LEGAL BRIEF: Sony, PSN and Hackers
- Scribbled on October 27th, 2012 by Jordan Lund
- Filed in Hardware Mods, Industry News, Legal Brief, PlayStation Network, Sony PlayStation 3, Sony PlayStation Vita
It’s raining Sony news!
A few days ago Sony announced the latest firmware update for the PS3, version 4.30, and it seems that one by one the features that Sony fans relied on for a solid gaming experience are slowly being whittle away. The most recent victim being Sony’s “Life With PlayStation” application and the Folding at Home application which used unused CPU cycles for science at Stanford University.
Life With PlayStation will no longer be offered to new PS3 owners as of 4.3, which means that not only is Folding at Home going away, but so is “Live Channel”, “PlayStation Network Game Trailers” and “World Heritage”, although since Sony didn’t even mention those other features of Life in their press release it makes me wonder how often they were used in the first place. The big spinning globe with news and weather information and a primitive music player was kind of cool, but it now joins memory cards, “Other OS” and PS2 backwards compatibility on the scrap heap of “former PS3 features”.
The good news is folks who have already downloaded Life With PlayStation won’t lose the option, Folding at Home is even still select-able, it just doesn’t function and sits spinning at 1%.
4.3 does have one new feature however, and that’s the ability to synch trophy information with the PlayStation Vita. This integrated trophy list is something the Vita has been able to do from day one, so it makes sense to enable it on the PS3 as well.
The 4.3 update went live on Tuesday, October 23.
This doesn’t appear to be a result of the latest PS3 custom firmware hack, which requires a PS3 running version 3.55 of the firmware in order to operate. The Bluedisk team announced CFW4.25 which allows for unlimited piracy of PS3 titles, online cheating and other “features”, most notably forwards compatibility with future firmware such as the aforementioned 4.30. The new custom firmware allows machines to access the PlayStation Network with LV0 decryption keys which means that these machines can safely ignore future security updates.
It’s not completely bullet-proof though, as stated in the official release on PSX-scene:
“Now it is not 100% good news, for one the team is using an outdated Multiman v2.08 from back when it was ‘open-source’ and has been patched to work with their CFW, so not all games run perfectly, maybe in the near future you will see actual new Multiman v4.06/.07 updated to support their Bluedisk-CFW v4.25 release.”

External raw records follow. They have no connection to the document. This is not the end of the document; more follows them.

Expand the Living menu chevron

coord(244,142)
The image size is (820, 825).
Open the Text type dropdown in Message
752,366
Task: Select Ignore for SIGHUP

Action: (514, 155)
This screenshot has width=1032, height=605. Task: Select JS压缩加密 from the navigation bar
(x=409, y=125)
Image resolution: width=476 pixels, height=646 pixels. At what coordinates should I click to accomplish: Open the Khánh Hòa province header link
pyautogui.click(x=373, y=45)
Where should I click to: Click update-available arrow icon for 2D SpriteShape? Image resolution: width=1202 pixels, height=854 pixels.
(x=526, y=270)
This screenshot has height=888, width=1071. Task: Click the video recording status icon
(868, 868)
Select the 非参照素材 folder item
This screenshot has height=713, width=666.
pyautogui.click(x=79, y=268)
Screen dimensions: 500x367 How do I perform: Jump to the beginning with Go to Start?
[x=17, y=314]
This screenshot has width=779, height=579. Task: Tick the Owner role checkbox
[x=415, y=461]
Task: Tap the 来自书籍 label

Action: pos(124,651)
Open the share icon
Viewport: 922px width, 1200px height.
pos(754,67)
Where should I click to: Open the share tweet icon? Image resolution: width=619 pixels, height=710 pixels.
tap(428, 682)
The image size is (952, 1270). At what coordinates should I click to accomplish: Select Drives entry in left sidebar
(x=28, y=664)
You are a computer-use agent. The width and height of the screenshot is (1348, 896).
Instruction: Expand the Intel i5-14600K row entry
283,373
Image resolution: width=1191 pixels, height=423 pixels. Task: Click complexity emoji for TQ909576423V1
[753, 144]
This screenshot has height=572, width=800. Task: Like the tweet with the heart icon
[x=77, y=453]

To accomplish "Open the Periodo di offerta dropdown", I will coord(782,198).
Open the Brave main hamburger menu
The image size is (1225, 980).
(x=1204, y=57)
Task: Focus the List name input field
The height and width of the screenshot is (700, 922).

If all this news of missing features and hacked firmware has you concerned to the point where you’re considering a class action lawsuit, well, the precedent isn’t exactly in your favor. US District Judge Anthony Battaglia just dismissed a class action lawsuit over the PSN account breach saying “Plaintiffs do not allege that Sony was in any way involved with the Data Breach.” and that the PSN Privacy Policy indemnified Sony from action.
Whoever brought the case apparently neglected to inform the court that credit card information was held insecurely in breach of PCI Compliance. Just because PSN is a free service doesn’t mean they don’t have to safeguard your data.